Aún tenemos una oportunidad para mantener abierta una cuña constituyente. El sistema político trata de prepararse para las crisis que vienen, tanto económica como política. Quieren llegar a esa situación con una izquierda disciplinada o destruida. La sentencia del “Procés” será previsiblemente dura. Buscan un cierre por arriba que impida transformaciones por abajo.

Por eso, desde Anticapitalistas proponemos abordar las elecciones generales en torno a 3 ejes:

- El PSOE ha demostrado ser un garante del orden. No se puede considerar al PSOE un garante del orden injusto y a la vez tratar de gobernar con él. La izquierda debe ir a las elecciones aprendiendo las lecciones de la investidura: se trata de evitar que gobierne la derecha, de construir un proyecto diferente al del PSOE desde la oposición.
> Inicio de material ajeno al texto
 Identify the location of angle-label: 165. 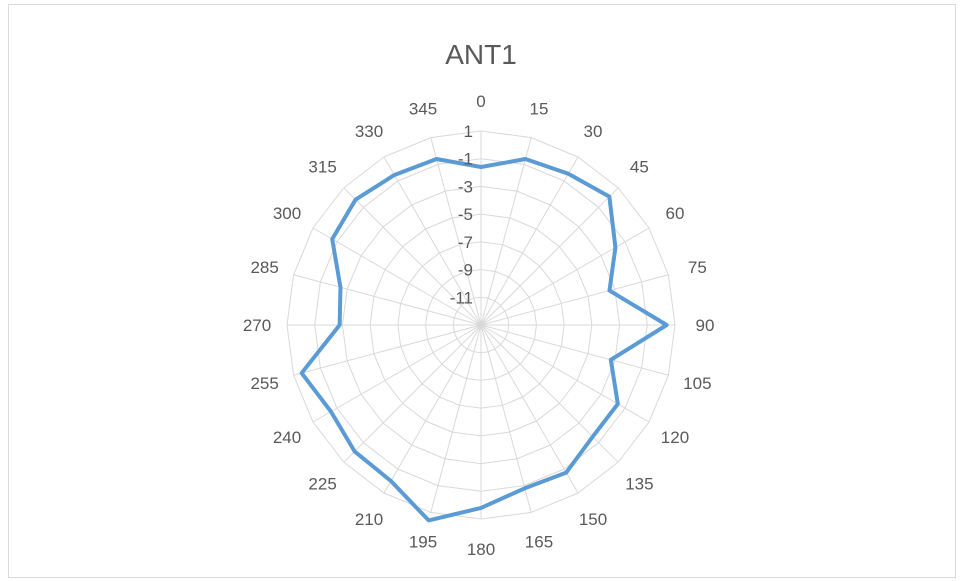
(539, 542).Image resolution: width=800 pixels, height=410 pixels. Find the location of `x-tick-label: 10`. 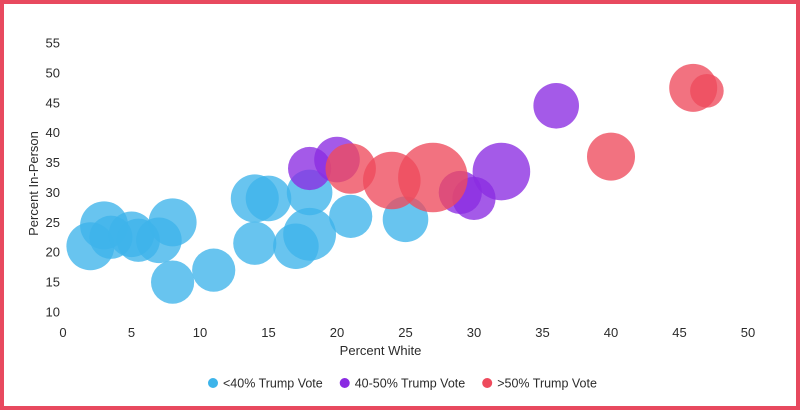

x-tick-label: 10 is located at coordinates (200, 332).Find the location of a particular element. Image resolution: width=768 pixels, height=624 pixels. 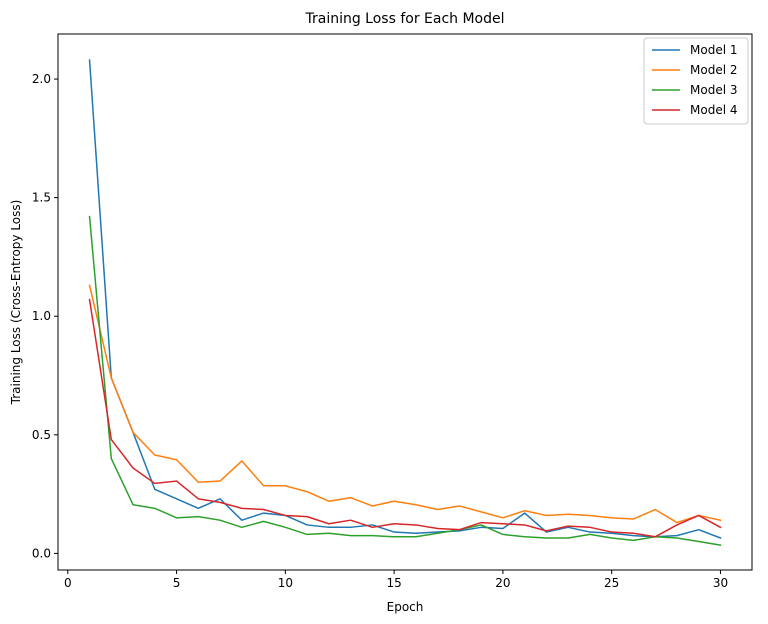

chart-title: Training Loss for Each Model is located at coordinates (404, 19).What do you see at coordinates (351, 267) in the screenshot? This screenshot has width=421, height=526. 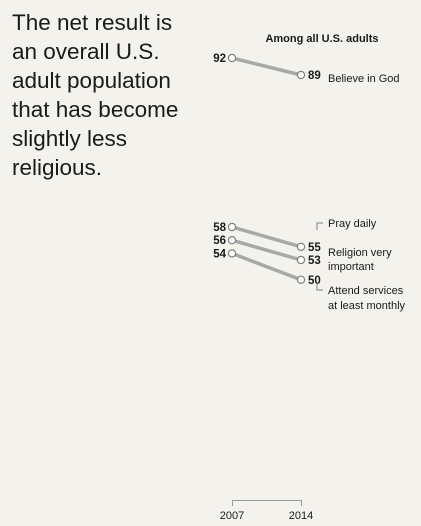 I see `label-religion-line2: important` at bounding box center [351, 267].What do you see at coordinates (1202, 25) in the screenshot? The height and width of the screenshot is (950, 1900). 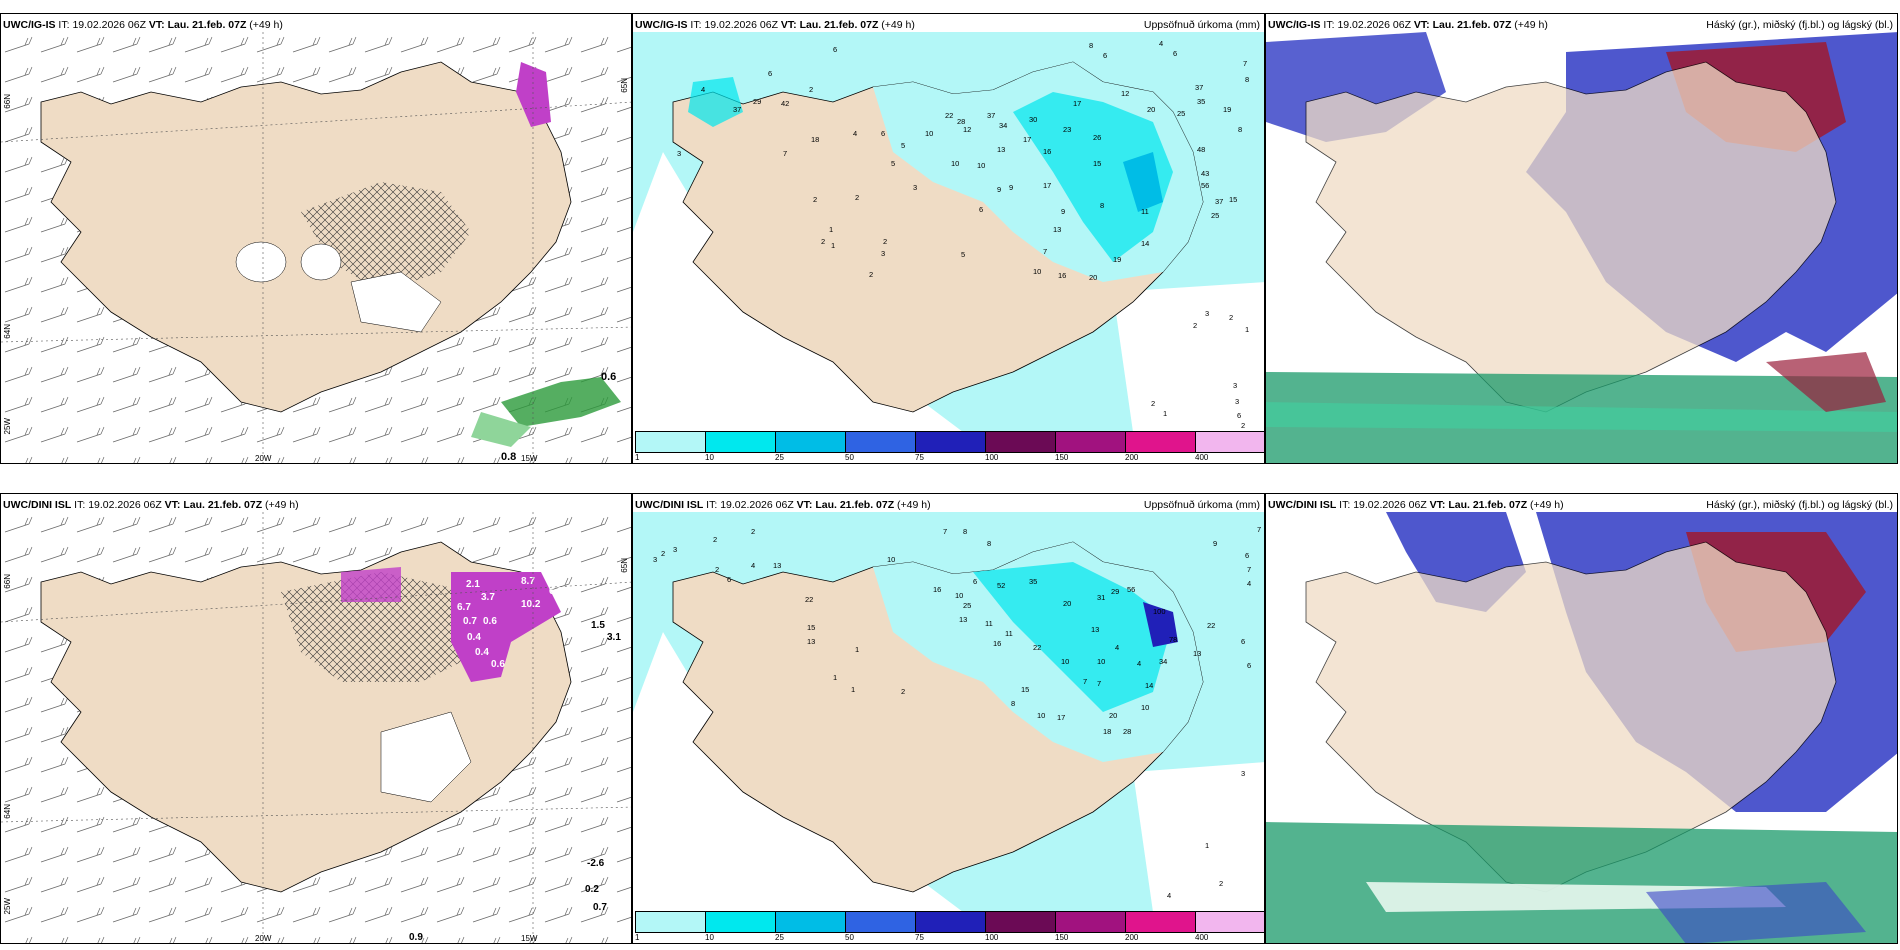 I see `panel-subtitle: Uppsöfnuð úrkoma (mm)` at bounding box center [1202, 25].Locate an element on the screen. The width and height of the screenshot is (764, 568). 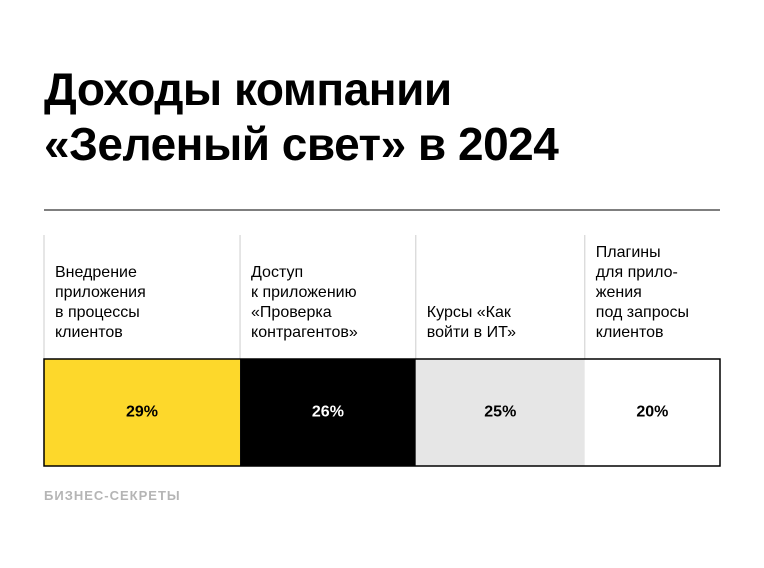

- Recuperación de un programa fuerte, capaz de movilizar a la gente trabajadora. Desde el feminismo, ecologismo y la democracia radical, es necesario proponer una serie de medidas fuertes, tanto a corto como a largo plazo. Derogación de la reforma laboral, derogación de la ley mordaza, fin de la represión en Catalunya, reducción de la jornada laboral, medidas frente a la emergencia climática, etc. deben ir acompañadas de un proyecto estratégico que defienda sin complejos el derecho a decidir de los pueblos, la expropiación del poder económico y la planificación democrática de la economía o medidas feministas que combatan las raíces estructurales del patriarcado. En un contexto de crisis radical, es necesario luchar en el aquí y ahora, y a la vez abrir horizontes nuevos. Ejemplos como el laborismo de Jeremy Corbyn están mostrándonos un camino en donde la radicalidad no está reñida con construir una mayoría social.

- Una candidatura amplia de izquierdas, donde quepa todo el que asuma unos puntos mínimos, para combatir la resignación y evitar que el PSOE reconstruya el centro político. Nadie tendría que renunciar a sus principios ni a su programa. Desde Anticapitalistas, instamos a Unidas Podemos, por su especial relevancia a escala estatal, a impulsar un proceso de esas características. Todavía no es tarde.